● **Exercise prompt**: Rewrite the items between the lines holding "Where should I click to: Click" and "point(898,231)", inclusive, substituting "side panel" for every "sidebar" and leaving everything else unchanged.

● **Source data**:
◆ ◆ ◆ ◆

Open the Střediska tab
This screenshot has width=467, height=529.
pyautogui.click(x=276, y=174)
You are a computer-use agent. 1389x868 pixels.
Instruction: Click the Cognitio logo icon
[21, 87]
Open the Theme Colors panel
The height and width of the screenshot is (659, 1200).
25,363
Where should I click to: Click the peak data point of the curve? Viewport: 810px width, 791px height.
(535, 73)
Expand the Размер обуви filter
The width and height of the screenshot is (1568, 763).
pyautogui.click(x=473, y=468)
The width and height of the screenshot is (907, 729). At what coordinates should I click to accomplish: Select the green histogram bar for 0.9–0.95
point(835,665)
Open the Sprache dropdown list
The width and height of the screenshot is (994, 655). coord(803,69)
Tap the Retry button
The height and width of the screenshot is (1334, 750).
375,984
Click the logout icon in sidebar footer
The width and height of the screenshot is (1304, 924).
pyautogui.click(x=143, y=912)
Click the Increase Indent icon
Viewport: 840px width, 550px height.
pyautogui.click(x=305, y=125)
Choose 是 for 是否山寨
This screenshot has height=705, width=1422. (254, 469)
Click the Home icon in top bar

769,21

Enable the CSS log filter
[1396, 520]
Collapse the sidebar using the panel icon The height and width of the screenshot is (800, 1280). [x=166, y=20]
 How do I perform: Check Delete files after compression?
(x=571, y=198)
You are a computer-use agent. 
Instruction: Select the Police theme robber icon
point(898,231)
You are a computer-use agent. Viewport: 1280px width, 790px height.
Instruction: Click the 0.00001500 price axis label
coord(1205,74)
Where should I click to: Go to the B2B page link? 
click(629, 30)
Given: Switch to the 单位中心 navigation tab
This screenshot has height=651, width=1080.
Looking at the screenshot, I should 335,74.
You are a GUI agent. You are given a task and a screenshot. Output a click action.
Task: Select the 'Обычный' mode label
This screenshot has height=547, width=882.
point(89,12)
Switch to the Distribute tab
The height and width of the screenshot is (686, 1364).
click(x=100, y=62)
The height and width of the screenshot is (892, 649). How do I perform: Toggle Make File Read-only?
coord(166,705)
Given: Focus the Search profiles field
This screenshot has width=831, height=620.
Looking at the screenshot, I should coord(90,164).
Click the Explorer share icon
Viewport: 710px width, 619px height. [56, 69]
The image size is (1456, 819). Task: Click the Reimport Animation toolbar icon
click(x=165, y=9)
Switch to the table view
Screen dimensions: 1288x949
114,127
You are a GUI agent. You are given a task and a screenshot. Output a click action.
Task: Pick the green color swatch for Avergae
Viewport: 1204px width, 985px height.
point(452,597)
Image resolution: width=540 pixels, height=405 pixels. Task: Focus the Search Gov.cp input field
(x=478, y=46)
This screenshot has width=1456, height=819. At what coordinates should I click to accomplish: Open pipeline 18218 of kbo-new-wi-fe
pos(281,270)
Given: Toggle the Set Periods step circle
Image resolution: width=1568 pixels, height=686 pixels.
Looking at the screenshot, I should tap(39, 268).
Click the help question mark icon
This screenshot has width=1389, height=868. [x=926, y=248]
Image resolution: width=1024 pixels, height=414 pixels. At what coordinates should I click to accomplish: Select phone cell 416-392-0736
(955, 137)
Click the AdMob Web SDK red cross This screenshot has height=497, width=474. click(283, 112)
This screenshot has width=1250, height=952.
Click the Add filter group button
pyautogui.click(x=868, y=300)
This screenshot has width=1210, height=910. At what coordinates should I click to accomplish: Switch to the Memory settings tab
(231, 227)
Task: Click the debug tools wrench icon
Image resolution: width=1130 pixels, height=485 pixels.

◆ ◆ ◆ ◆

● **Expected answer**:
Where should I click to: Click the peak data point of the curve? Viewport: 810px width, 791px height.
(535, 73)
Expand the Размер обуви filter
The width and height of the screenshot is (1568, 763).
pyautogui.click(x=473, y=468)
The width and height of the screenshot is (907, 729). At what coordinates should I click to accomplish: Select the green histogram bar for 0.9–0.95
point(835,665)
Open the Sprache dropdown list
The width and height of the screenshot is (994, 655). coord(803,69)
Tap the Retry button
The height and width of the screenshot is (1334, 750).
375,984
Click the logout icon in side panel footer
The width and height of the screenshot is (1304, 924).
pyautogui.click(x=143, y=912)
Click the Increase Indent icon
Viewport: 840px width, 550px height.
pyautogui.click(x=305, y=125)
Choose 是 for 是否山寨
This screenshot has height=705, width=1422. (254, 469)
Click the Home icon in top bar

769,21

Enable the CSS log filter
[1396, 520]
Collapse the side panel using the panel icon The height and width of the screenshot is (800, 1280). [x=166, y=20]
 How do I perform: Check Delete files after compression?
(x=571, y=198)
You are a computer-use agent. 
Instruction: Select the Police theme robber icon
point(898,231)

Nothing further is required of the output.